How could she be certain that he will be overwhelmed?
I think a better answer is that she
does not know, but instead is uncertain how he will respond. He has asked for
the information, and done so in the precise way that a physician might. That is
some evidence that he wants the information and is ready for it - but it's not
conclusive. Her patient has not dealt with being a patient before, and he
himself probably can't be certain how he will respond. The doctor, for her
part, can't easily know how good a judge of himself the patient is. There's
also an oddity to his request that the oncologist might have reacted to -
Kalanithi himself is a neurosurgeon, and undoubtedly can find the information
he seeks. Why hasn't he in fact done just that? Perhaps he didn't entirely want
the information, though he felt - as an expert, rationalist physician - that he
should want it. (Later he does look up the statistics himself (132); that might indicate that his oncologist misjudged him from the start, or that she properly understood that if and when he was really ready for the data, he would get the information himself.)
Perhaps the central point is that the
meaning of the patient's request isn't self-evident.
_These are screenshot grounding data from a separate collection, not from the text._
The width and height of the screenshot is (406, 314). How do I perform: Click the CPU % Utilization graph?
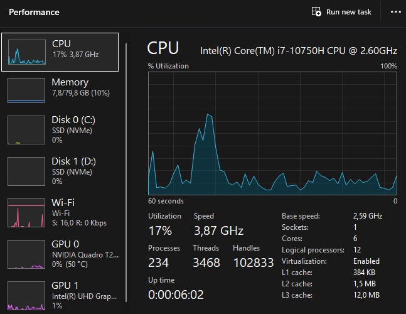pos(272,133)
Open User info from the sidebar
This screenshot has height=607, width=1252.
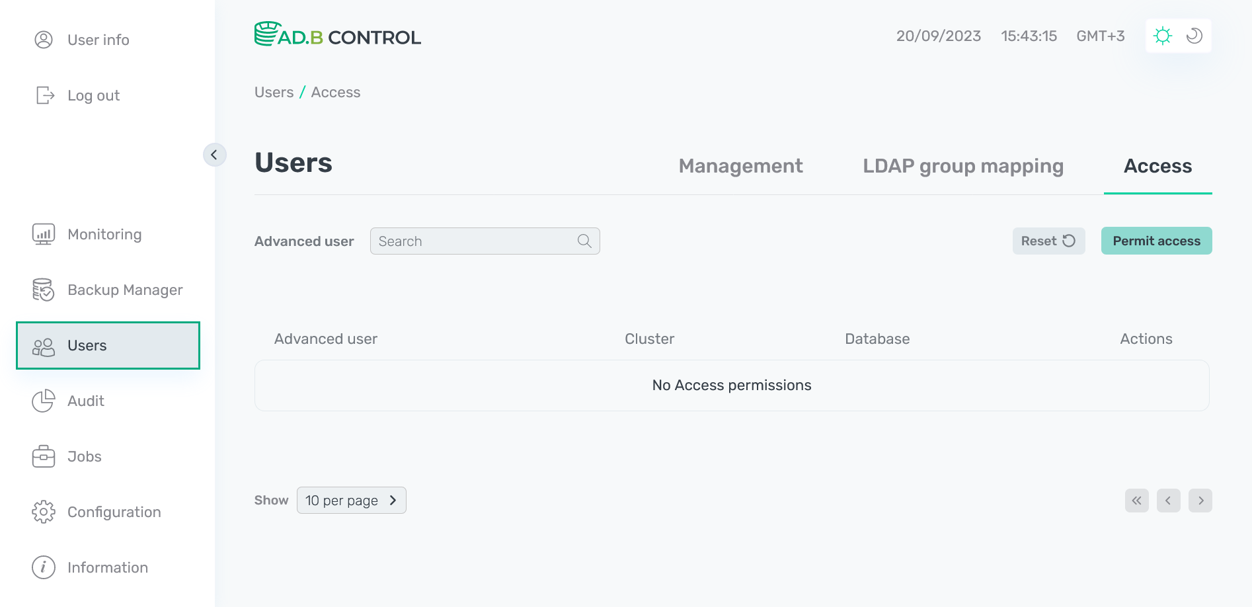[x=97, y=40]
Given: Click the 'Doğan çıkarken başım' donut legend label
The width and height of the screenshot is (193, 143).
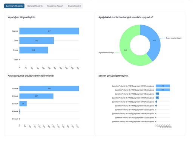Looking at the screenshot, I should point(174,38).
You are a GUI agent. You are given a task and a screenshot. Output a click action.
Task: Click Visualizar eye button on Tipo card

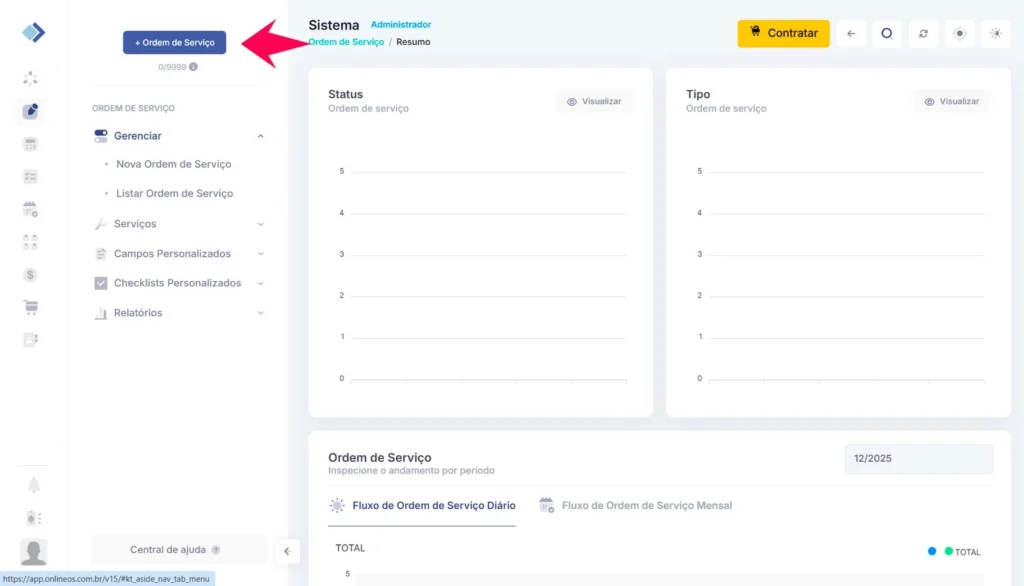point(951,101)
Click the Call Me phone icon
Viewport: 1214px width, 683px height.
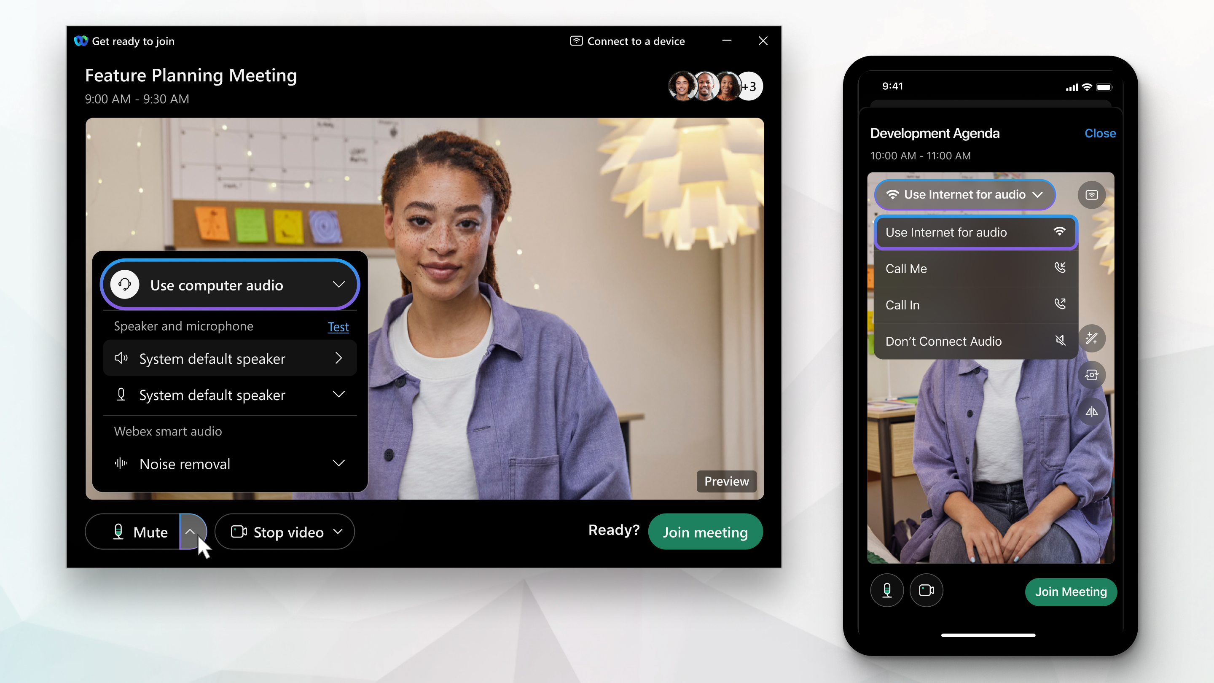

Word-by-word, Kalanithi's
request was very clear, but even those clear words leave much about his
motivation and desire uncertain. What if a patient says something less precise,
such as "What am I facing?" or "What does this mean?" Those
questions may be both requests for information and requests to not receive too
much information. Put differently, they may be requests for reassurance as well
as for information, and it may be that the patient wants reassurance more than
he wants information.
It is true, of course, that a doctor
faced with patient requests whose meaning she can't precisely decipher could
ask her patient to spell things out. “Do you want me to avoid giving you
precise mortality figures?,” she might say. But a patient who would prefer not
to see such data may still feel he must look at them if they are on offer - so
asking him to spell out his wishes may interfere with the process of indirect,
ambivalent communication that's underway.
And, finally, this is cancer. In most
circumstances, we should probably presume that each person is capable of
shaping his or her life, and that our duty in seeking to help this person is to
help him or her exercise that capacity. But if the client, or friend, or
patient is so disrupted by what they face that they cannot make a reasoned
judgment about how to face it, then others may need to step in – and cancer is
a powerful disruptor.
The potential need for intervention
is all the more pressing because a patient who is overwhelmed by distress or
fear may not be able to fight the disease as well as he otherwise could. The
doctor has to honor the patient’s right to make decisions; but at the same time she needs to help the patient maintain a firm and optimistic spirit,
because that spirit may in turn promote health. These two duties may not point in the same direction.
All of this is to say that in
conversations between an oncologist and a cancer patient, the normal
presumption that a clear client question deserves a clear answer from the
professional serving that client seems to lose some of its force. Not all of
its force – I'm still inclined to say that over time the doctor should come to know the patient well enough to
learn how to help him address his situation head-on if that is what he wants to
do. Professionals in other fields, and other contexts, may also reasonably believe that full candor is something that requires time, and in this sense the cancer doctor's decision to speak more reassuringly than precisely at the start of the relationship is not unique.
But cancer makes the limits of the normal presumption about the professional's duty to obey the client's particularly clear. It is part of the doctor’s job to guide her patient as he reckons with the challenge of a cancer diagnosis, and sometimes she may be right
to guide the patient in ways that depart from what he has initially declared as
his wishes. Where to draw the line between valuable guidance and insensitive
imposition then becomes the crucial question.